人がナンピンを行う3つの理由

定義

そもそもナンピンとは何であるのか、その定義について考えたいと思います。
「定義も何も、逆行したポジションの平均単価を(ロングなら)下げるだけの話じゃないか」と思われるかもしれません。

しかし私はナンピンというものを、その人が行う動機によっていくつかの種類に分けるべきではないかと考えています。
方針・戦略は大きく3つに分類できる、今回の記事はそんな内容になります。

3種類

なぜ人はナンピンをするのか、その理由は大きく分けて次の3つです。

1.損切りができないため(消極的ナンピン)

トレーダーの動機で一番多いのがこれではないでしょうか。

予測とは逆に相場が動いてしまった、しかし損切りするのは痛みを伴うためとりあえず平均単価を下げておき、相場の波を利用して復帰を目指そうというものです。
予測が外れたら単純に損切ればいいのですが、損を確定させるよりひとまずナンピンした方が精神的に楽なのでついついやってしまうタイプのナンピンです。

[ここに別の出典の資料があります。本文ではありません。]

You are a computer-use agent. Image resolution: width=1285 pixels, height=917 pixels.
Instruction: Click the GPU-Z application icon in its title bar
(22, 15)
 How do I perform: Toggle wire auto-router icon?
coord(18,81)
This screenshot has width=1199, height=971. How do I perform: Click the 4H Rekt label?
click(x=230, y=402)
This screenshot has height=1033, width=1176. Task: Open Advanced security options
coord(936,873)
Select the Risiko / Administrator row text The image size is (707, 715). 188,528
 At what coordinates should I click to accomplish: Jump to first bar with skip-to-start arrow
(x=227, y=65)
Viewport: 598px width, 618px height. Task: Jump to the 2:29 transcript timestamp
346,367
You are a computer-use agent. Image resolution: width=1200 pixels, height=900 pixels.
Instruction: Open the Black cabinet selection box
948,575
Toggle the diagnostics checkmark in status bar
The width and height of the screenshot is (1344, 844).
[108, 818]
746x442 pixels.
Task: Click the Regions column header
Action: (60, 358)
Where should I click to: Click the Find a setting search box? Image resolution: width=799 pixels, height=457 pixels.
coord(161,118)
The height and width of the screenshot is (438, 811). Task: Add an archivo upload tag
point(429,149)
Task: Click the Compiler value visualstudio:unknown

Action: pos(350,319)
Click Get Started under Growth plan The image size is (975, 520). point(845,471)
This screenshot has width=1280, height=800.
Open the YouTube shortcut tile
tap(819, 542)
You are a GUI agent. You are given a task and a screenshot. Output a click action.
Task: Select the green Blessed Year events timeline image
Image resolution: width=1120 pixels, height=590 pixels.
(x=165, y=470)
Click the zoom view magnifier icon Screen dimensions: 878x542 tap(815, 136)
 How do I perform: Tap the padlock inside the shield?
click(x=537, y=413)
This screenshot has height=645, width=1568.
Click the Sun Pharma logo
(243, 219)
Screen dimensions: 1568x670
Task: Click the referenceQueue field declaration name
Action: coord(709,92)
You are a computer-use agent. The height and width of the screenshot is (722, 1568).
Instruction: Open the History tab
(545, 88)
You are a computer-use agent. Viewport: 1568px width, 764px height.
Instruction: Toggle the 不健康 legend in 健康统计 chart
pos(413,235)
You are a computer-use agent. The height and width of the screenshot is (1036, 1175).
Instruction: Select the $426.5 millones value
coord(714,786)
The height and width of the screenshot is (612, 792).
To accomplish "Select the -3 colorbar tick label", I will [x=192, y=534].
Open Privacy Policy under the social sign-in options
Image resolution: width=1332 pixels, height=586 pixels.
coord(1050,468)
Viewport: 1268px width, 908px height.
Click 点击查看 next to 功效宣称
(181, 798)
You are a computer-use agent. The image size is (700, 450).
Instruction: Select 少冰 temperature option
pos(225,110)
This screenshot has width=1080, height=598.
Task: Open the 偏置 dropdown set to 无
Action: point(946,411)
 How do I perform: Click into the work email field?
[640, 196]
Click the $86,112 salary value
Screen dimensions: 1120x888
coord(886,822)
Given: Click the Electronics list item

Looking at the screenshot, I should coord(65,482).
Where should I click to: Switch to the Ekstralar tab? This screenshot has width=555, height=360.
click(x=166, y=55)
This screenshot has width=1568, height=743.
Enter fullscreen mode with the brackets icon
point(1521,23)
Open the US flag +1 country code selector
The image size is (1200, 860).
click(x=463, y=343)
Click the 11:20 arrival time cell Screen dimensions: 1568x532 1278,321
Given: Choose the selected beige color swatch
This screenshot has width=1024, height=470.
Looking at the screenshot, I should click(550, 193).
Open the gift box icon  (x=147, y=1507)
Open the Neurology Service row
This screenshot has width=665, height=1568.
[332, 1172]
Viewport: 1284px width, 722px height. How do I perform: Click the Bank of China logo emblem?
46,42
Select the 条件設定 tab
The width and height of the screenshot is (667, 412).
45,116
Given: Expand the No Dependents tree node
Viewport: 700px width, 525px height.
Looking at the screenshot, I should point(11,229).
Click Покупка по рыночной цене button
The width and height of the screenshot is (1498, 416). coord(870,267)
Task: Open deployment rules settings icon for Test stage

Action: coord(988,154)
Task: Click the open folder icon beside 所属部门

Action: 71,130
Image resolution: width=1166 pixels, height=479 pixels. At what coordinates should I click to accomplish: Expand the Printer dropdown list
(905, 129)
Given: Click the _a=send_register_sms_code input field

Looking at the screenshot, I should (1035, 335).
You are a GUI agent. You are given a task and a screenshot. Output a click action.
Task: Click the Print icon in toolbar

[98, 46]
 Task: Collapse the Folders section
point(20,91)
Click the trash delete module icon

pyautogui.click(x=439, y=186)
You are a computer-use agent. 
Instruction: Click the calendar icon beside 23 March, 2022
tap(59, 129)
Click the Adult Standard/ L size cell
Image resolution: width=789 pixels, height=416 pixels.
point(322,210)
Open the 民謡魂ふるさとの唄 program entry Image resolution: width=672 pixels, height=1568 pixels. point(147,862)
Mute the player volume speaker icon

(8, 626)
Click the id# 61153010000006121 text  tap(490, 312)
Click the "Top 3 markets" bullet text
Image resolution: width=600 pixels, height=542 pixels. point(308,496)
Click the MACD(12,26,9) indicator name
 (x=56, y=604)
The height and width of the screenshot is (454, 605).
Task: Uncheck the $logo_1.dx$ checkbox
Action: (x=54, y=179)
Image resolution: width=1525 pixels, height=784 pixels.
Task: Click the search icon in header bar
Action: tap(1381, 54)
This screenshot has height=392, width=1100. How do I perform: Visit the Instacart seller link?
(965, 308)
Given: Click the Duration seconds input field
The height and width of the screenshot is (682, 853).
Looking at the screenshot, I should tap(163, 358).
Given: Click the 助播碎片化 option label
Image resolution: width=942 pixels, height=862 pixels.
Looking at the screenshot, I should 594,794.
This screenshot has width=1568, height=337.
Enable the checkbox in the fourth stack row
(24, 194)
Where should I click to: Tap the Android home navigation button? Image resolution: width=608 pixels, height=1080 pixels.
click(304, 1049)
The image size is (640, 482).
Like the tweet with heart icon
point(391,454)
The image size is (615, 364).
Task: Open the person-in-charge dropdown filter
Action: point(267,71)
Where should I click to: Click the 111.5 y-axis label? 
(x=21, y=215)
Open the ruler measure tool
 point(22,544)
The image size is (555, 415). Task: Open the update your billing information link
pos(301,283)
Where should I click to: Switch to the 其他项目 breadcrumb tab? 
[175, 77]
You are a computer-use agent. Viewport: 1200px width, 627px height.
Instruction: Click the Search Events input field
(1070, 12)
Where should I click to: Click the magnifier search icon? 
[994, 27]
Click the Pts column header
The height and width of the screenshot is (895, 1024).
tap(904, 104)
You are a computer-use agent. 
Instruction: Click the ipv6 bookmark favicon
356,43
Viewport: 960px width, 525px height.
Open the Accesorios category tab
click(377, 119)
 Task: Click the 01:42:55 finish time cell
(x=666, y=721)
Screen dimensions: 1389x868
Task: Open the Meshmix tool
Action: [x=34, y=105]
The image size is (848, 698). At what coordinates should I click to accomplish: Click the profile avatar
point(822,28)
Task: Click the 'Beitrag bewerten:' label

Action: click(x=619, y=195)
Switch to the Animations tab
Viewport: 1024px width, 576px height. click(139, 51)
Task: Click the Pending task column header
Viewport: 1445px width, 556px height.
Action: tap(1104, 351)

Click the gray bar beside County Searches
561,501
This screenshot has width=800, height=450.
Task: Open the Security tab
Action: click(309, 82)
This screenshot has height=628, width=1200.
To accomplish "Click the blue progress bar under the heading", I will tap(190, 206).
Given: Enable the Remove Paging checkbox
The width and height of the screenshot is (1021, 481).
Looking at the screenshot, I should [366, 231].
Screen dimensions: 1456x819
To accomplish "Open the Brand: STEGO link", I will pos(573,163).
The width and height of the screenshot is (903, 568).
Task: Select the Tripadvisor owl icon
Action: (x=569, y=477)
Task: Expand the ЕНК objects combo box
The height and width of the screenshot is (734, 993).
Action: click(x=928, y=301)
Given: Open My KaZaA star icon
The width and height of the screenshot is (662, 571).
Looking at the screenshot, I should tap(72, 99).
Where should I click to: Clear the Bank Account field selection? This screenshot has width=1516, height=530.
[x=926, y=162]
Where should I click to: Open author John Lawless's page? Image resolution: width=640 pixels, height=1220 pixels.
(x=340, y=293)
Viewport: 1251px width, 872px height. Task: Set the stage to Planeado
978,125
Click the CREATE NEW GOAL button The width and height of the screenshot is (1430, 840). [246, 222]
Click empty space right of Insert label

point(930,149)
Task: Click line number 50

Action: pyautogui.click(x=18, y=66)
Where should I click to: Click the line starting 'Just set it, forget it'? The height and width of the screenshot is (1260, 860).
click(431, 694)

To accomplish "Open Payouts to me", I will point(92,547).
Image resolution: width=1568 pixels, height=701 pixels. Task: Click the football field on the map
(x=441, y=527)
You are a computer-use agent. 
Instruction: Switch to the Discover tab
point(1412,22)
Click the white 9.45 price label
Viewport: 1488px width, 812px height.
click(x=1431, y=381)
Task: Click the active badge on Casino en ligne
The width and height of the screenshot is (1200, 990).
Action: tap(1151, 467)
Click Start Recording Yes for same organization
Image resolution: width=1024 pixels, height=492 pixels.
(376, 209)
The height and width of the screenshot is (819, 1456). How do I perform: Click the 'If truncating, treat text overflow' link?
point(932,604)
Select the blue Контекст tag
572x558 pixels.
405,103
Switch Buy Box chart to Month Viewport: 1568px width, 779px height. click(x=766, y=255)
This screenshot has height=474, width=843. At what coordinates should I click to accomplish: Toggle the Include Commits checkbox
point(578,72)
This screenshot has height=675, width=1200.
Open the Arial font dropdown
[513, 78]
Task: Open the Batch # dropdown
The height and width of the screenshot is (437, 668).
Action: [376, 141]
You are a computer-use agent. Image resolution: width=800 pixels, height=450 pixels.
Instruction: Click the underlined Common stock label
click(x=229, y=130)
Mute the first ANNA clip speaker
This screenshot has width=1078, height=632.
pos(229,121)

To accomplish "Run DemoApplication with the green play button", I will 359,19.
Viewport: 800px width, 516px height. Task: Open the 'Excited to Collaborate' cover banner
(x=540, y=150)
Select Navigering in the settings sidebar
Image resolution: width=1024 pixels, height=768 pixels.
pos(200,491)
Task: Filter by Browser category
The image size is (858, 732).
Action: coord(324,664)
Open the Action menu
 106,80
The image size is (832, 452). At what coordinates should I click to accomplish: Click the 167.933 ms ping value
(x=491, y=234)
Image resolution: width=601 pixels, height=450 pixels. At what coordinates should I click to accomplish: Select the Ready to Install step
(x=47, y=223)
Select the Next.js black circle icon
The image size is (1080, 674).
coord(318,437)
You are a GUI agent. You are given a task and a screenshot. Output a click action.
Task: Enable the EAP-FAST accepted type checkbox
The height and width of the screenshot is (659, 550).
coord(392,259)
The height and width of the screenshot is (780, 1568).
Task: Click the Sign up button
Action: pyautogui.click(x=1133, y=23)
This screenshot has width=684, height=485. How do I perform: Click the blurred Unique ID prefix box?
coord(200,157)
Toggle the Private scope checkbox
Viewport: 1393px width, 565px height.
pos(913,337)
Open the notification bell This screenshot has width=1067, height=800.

こいつが厄介なのは、うまくやれば助かる確率がかなり高いため一度覚えると非常に癖になるということです。
十分な資金があり、枚数や幅の設定が無茶でなければほとんどのケースで助かってしまうのです。

そしてナンピンの持つ危険性を過小評価してしまい、破綻の時が来るまでトレードを続けてしまいます。

便宜上こういった理由から行うナンピンを消極的ナンピンと呼ぶことにします。
そしてこの場合、「含み損をいかに早く取り戻すのか、いかに早く復帰するのか」がその目的となります。

2.一時的なノイズを利用して平均単価を有利にするため(積極的ナンピン)

相場変動には基本的に波がありますので長期的に進むであろう方向を予測してポジションを取った場合でも一時的に含み損をかかえる場合があります。

この場合、ベストなエントリーポイントが分からないため平均単価を有利にする目的でナンピンを行うことがあります。

例を挙げると分かりやすいのではないでしょうか。
「この企業の業績は底堅く、株価もいずれは成長していくだろう、しかし目先のニュースで株価が下がってしまった。とりあえず買い増しして購入単価を下げておこう」

この場合の目的は相場変動を利用しエントリー価格を有利にすることです。
あくまでも長期的には予想通りに相場が動くと思っているからこそ買い増しをすることになります。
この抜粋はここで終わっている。